--- DATA LISTING ---
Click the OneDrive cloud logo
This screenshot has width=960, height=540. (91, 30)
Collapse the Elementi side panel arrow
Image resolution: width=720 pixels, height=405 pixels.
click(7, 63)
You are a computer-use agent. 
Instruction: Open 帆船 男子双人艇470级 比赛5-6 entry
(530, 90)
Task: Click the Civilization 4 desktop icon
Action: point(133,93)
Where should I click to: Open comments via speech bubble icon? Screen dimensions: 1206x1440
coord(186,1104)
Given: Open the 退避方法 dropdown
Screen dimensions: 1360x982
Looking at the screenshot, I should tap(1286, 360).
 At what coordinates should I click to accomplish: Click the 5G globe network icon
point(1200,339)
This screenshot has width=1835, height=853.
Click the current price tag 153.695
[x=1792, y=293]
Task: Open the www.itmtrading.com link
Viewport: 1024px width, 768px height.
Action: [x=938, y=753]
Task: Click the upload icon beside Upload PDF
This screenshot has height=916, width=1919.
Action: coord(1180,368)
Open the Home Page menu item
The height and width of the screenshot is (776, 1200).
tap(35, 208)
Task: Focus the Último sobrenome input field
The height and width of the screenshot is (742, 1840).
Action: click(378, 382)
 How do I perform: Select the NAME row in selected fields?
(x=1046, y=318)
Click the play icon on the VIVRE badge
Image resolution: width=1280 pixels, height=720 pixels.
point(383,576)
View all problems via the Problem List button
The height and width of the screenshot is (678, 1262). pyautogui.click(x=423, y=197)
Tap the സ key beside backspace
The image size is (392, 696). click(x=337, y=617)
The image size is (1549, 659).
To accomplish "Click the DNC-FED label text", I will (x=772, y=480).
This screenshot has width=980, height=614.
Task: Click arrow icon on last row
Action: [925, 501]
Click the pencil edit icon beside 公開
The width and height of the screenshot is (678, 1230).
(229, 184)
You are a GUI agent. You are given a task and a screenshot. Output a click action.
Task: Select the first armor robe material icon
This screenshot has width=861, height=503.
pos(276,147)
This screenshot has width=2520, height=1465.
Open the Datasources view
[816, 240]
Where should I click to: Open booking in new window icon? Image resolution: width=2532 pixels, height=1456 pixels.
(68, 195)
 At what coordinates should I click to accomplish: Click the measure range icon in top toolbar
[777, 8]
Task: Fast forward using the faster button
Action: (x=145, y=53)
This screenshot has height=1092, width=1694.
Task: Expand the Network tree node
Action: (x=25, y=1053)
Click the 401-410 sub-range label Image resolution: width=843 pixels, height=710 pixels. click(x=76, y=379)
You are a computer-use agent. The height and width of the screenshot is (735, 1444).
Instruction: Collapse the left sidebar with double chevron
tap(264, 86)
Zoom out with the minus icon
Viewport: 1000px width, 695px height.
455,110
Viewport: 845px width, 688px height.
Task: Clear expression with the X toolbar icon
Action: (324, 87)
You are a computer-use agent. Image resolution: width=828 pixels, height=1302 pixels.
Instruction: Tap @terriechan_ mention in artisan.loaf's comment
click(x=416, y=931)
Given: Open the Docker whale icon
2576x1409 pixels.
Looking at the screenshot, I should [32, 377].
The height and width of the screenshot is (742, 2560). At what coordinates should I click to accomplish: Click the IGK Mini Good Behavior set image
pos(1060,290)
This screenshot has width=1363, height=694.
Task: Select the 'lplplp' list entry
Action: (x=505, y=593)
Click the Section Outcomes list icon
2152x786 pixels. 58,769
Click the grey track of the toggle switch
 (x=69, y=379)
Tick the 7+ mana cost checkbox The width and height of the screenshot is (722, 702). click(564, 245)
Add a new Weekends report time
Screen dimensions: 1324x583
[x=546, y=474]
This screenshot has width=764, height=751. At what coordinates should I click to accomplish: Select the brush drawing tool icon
---
● **WHAT THE TASK ASKS**:
From the listing above, pull out every line that contains the word "button".

● **ANSWER TO THIS PROBLEM**:
View all problems via the Problem List button
Task: Fast forward using the faster button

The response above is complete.